In Mathematica Online I tried:

Eliminate[{x == t + t^3, y == t - t^3, z == 1 + t^4}, {t}]

x^2 == -4 + y^2 + 4 z && 
x y z == -4 + 2 y^2 + 6 z - y^2 z - 2 z^2 &&
x (-2 + z) z == y (4 - 2 y^2 - 4 z - z^2) && 
x (-2 + y^2 + z) == y (2 - y^2 -3 z) && 
y^4 + y^2 (-4 + 4 z) == -4 + 8 z - 5 z^2 + z^3

Apart from the question of how to understand the answer, this is not what I expected.
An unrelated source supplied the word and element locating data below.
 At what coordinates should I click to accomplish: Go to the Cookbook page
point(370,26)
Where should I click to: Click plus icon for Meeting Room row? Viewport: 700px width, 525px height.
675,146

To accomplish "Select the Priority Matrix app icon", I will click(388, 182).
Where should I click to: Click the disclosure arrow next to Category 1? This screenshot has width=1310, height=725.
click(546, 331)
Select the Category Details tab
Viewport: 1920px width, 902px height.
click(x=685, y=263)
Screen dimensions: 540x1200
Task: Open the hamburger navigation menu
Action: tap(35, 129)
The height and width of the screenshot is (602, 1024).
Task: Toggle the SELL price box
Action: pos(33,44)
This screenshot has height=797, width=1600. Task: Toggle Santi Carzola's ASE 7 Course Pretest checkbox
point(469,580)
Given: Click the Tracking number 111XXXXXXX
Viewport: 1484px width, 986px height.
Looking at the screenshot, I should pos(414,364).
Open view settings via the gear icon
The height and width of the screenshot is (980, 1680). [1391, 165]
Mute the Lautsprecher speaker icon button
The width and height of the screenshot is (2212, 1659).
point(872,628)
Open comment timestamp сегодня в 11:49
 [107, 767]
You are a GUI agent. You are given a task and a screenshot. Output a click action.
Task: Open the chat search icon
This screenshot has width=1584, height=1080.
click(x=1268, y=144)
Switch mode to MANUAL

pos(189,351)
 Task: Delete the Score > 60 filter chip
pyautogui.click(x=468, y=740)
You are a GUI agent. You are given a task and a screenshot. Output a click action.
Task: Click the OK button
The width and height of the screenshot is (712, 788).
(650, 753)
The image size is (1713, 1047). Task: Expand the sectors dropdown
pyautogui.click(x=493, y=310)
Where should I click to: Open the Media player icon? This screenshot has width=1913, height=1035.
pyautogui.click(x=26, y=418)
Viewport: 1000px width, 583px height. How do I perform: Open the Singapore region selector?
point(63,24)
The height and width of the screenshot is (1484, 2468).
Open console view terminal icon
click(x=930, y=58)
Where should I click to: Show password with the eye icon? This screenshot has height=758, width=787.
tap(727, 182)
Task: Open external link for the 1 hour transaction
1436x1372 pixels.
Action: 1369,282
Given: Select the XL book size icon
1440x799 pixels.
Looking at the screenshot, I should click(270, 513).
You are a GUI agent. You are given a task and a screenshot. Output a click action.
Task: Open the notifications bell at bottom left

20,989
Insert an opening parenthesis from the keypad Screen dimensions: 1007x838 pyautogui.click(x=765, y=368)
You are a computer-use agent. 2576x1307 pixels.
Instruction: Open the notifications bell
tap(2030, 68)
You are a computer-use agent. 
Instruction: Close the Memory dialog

What I expected was

(x^2 + y^2)^2 == (x^2 - y^2)z^2

I consider my expectation reasonable because

Simplify[((t+t^3)^2 + (t-t^3)^2)^2 - ((t+t^3)^2 -(t-t^3)^2)*(1+t^4)^2] 

gives 0.

Is there a better way to achieve the elimination of t?

I also tried

Eliminate[{

  (x^2 + y^2)^2 == (x^2 - y^2)*z^2, 
  u == 2*x*(x^2 + y^2) - x*z^2, 
  v == 2*y*(x^2 + y^2) + y* z^2, 
  w == z*(y^2 - x^2)}, 
  {x, y, z}]

which gave a neat solution:

(-15u^4 - 78u^2v^2 - 15v^4)w^2 + (-48u^2 + 48v^2)w^4 + 64w^6 == 
  u^6 - 3u^4v^2 + 3u^2v^4 - v^6

Considering such a result I thought Mathematica would be able to eliminate t in my first example as well.

Edit

Just right now I discovered that the following command gives the correct and expected result:

Eliminate[{x == (t + t^3)/(1 + t^4), y == (t - t^3)/(1 + t^4)}, {t}]

Is using three parameter x, y, z instead of only x, y too much for Mathematica?